We started this series talking about complex systems. Let’s use an orchestra as an example. A modern orchestra has 4 main parts: strings, woodwinds, brass and percussion. In our bodies, these can be considered as some of our independent systems like our gastrointestinal, neurological, cardiovascular and immune systems just to name a few.  Now back to the orchestra, this large group of musicians is led by a conductor who stands in front of the ensemble and directs the musicians. In our bodies that conductor is our autonomic nervous system (ANS).  If this conductor is not prepared to manage this large complex orchestra we can not expect to get beautiful music from this orchestra. In part one of this series, I wrote about some ways to enhance our ANS. Our ANS is the conductor of all of our systems and in charge of getting them to work in coherence to create  an  anti-fragile state, so we can live healthy, happy and thriving lives. 

Now picture that conductor receiving signals back for his orchestra that something is not right with one of the sections (dis-ease) or feedback from the audience (environment) that things are changing. The conductor must be adaptable and agile to respond in real-time. This is where our gastrointestinal system comes in as the one main source of information  back to the conductor, ANS. The role of our digestive system cannot be underestimated when it comes to our well being and the health of our immune system. 

Our gut  is a major channel between our external environment and our internal systems. So much so, that around 70% of our immune system in the form of gut-associated lymphoid tissue (GALT) and 80% of plasma cells mainly immunoglobulin A (IgA) is housed in our gut. It is the main contact point between our internal and external environment and is bombarded daily with external stimuli, sometimes dangerous pathogens such as bacteria, protozoa, fungi, viruses or toxic substances. 

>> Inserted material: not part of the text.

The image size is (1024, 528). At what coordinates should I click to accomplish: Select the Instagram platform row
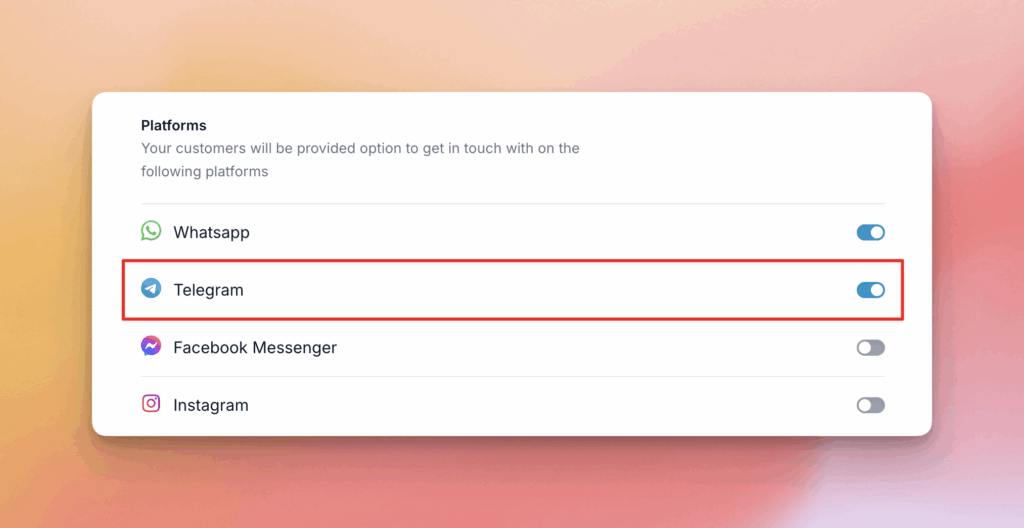click(x=500, y=405)
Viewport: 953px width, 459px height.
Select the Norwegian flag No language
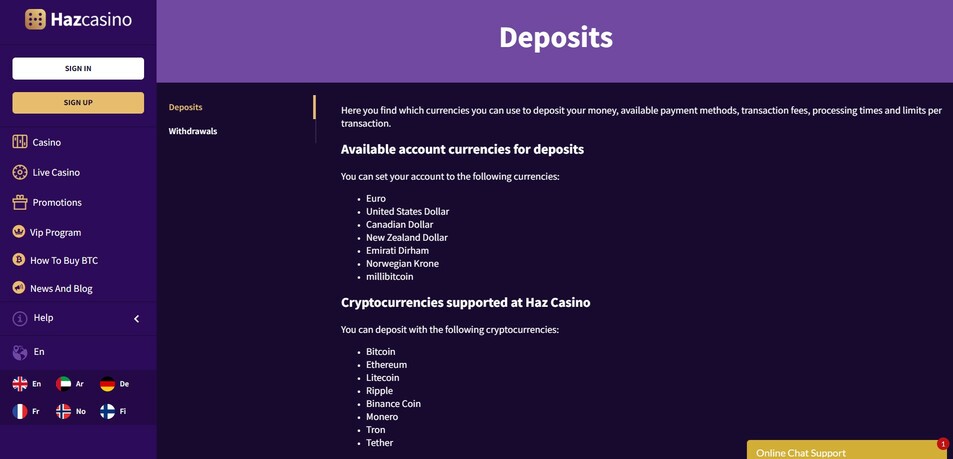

So what can you do right now to ensure you have a healthy gut and improve any underlying dis-ease that may inhibit a proper immune response?  First let’s start with a list of signs that you may have if your gut is not in good health. 

  • Frequent bloating
  • Constipation
  • Diarrhea
  • Excessive gas
  • High sugar diet
  • Food intolerances

The following recommendations are good for most, but if you are experiencing some of the symptoms listed above you should seek care from a GI specialist. 

Steps to improving your gut health:

  • Stay Hydrated
    • 8 ounces of water 8 times per day. 8 X 8
  • Reduce sugar intake
  • Eat fermented foods
    • Kombucha
    • Kefir
    • Kimchi
    • Sauerkraut
    • Fermented vegetables
  • Increase fiber intake  
    • Air popped popcorn
    • Oats
    • Avocado
    • Spilt peas 
    • Chickpeas
    • Psyllium husk
    • Almonds
  • Take a Probiotic
  • Do not eat 3 hours before going to bed
  • Avoid unnecessary antibiotics
  • Exercise regularly

In summary, in order to become anti-fragile and live the life we want  happy, healthy and thriving maintaining a healthy gut contributes to better overall health and immune function.

Making appropriate lifestyle and dietary changes, can help us live the life we want; happy, healthy and thriving. However, a person should talk to their doctor before making any drastic changes to their diet, especially those diagnosed with irritable bowel syndrome or other medical conditions, probiotics and fiber-rich or vegetarian diets may not be helpful.